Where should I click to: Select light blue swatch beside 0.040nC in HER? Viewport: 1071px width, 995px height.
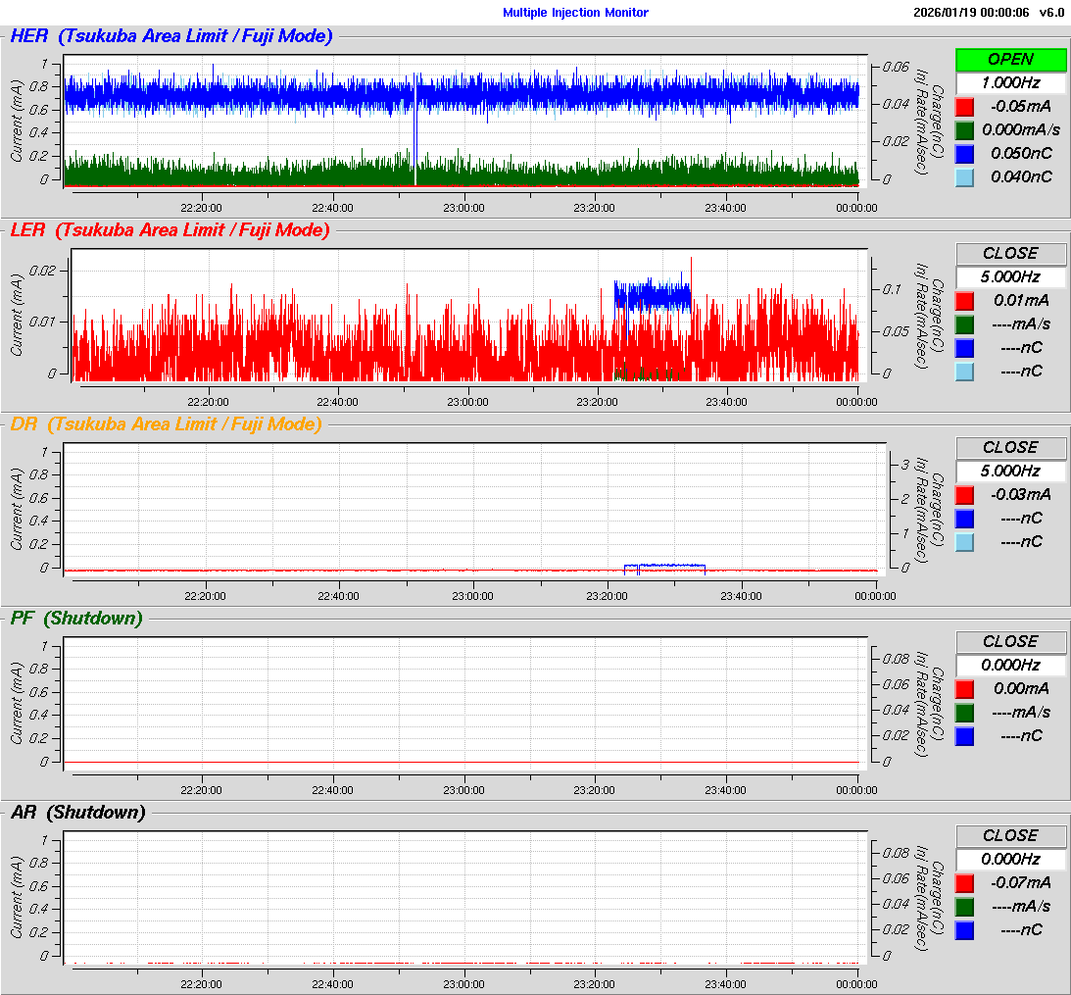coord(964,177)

***

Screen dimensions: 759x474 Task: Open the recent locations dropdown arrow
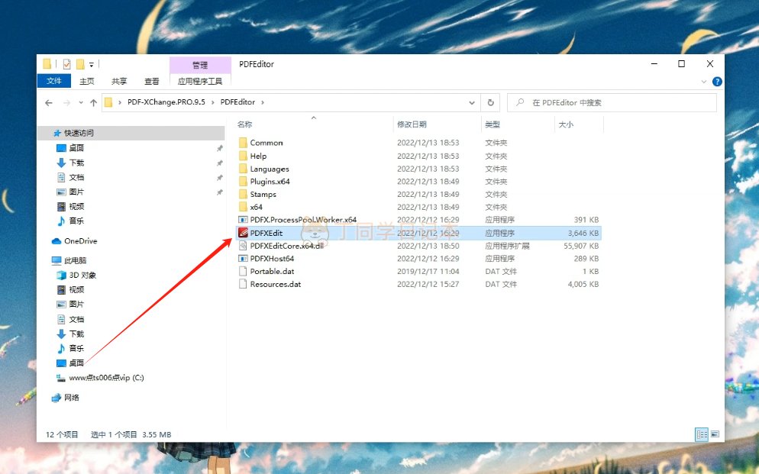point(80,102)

***

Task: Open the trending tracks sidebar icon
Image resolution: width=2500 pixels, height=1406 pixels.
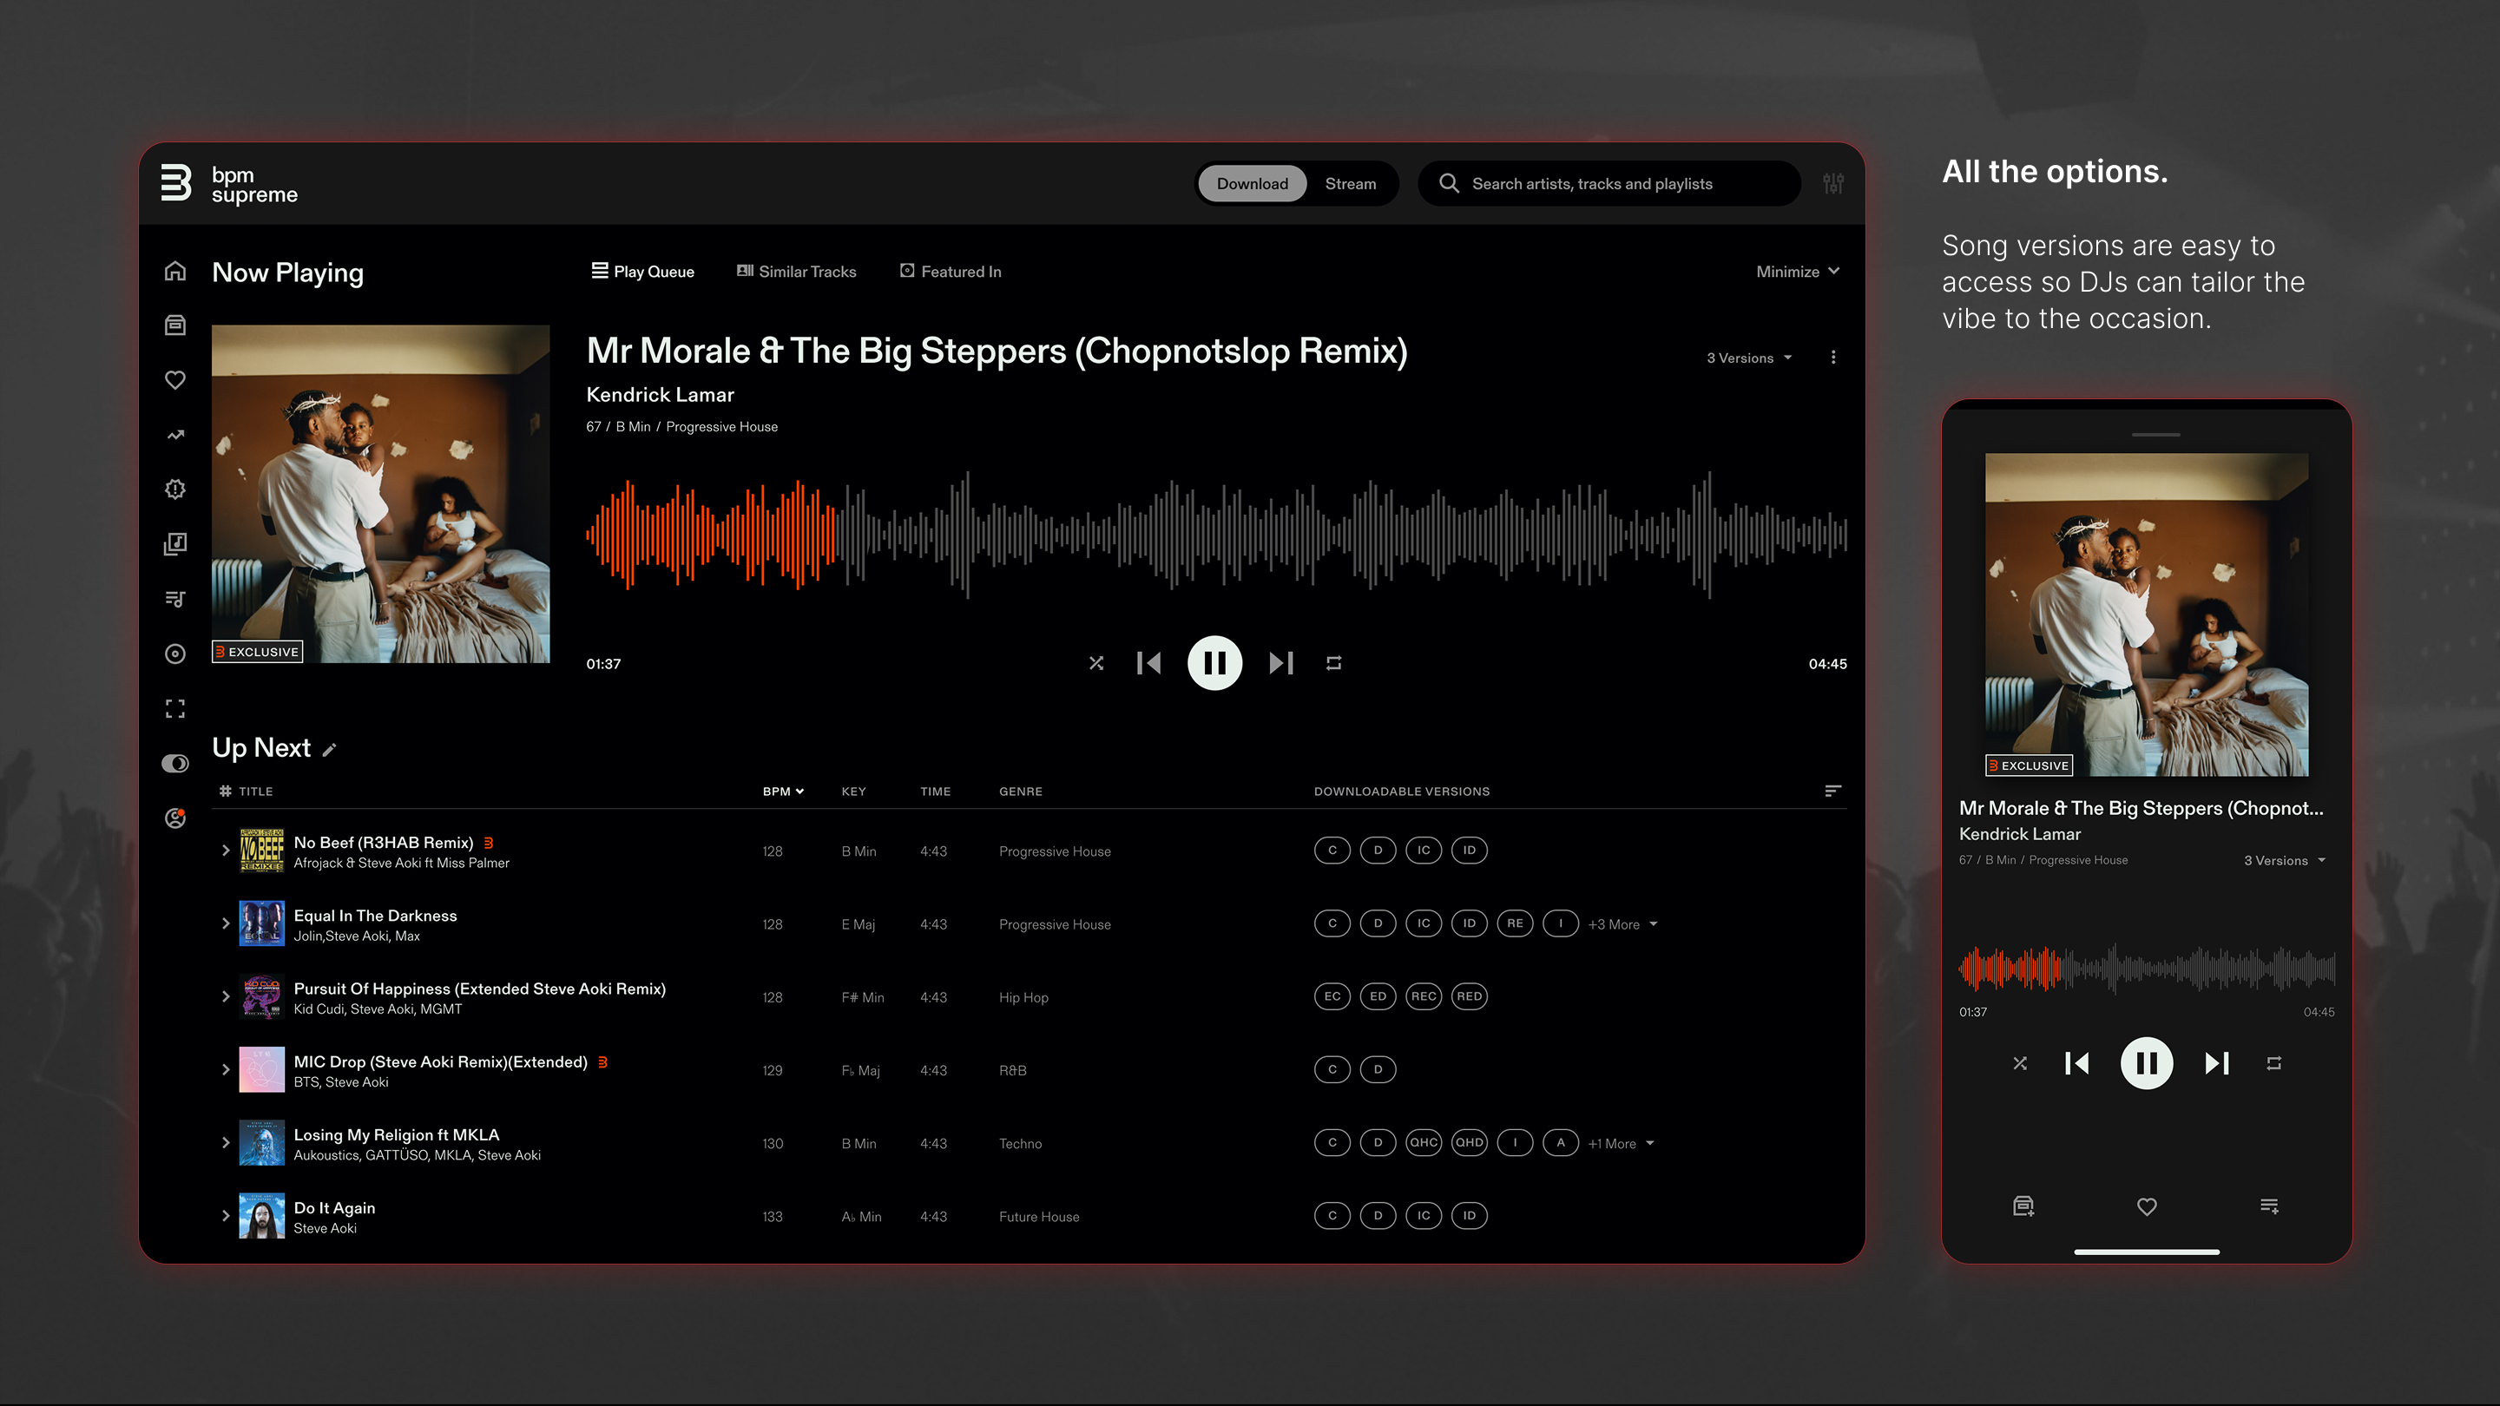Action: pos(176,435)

***

**Your instructions**
Can you rewrite the lines starting with the line that contains "Task: Open the trending tracks sidebar icon" and going on through the line that contains "Action: pos(176,435)", with "trending tracks" replaced by "popular tracks" and everything else unchanged? Leave the pictures out of your answer.

**Solution for this problem**
Task: Open the popular tracks sidebar icon
Image resolution: width=2500 pixels, height=1406 pixels.
Action: pos(176,435)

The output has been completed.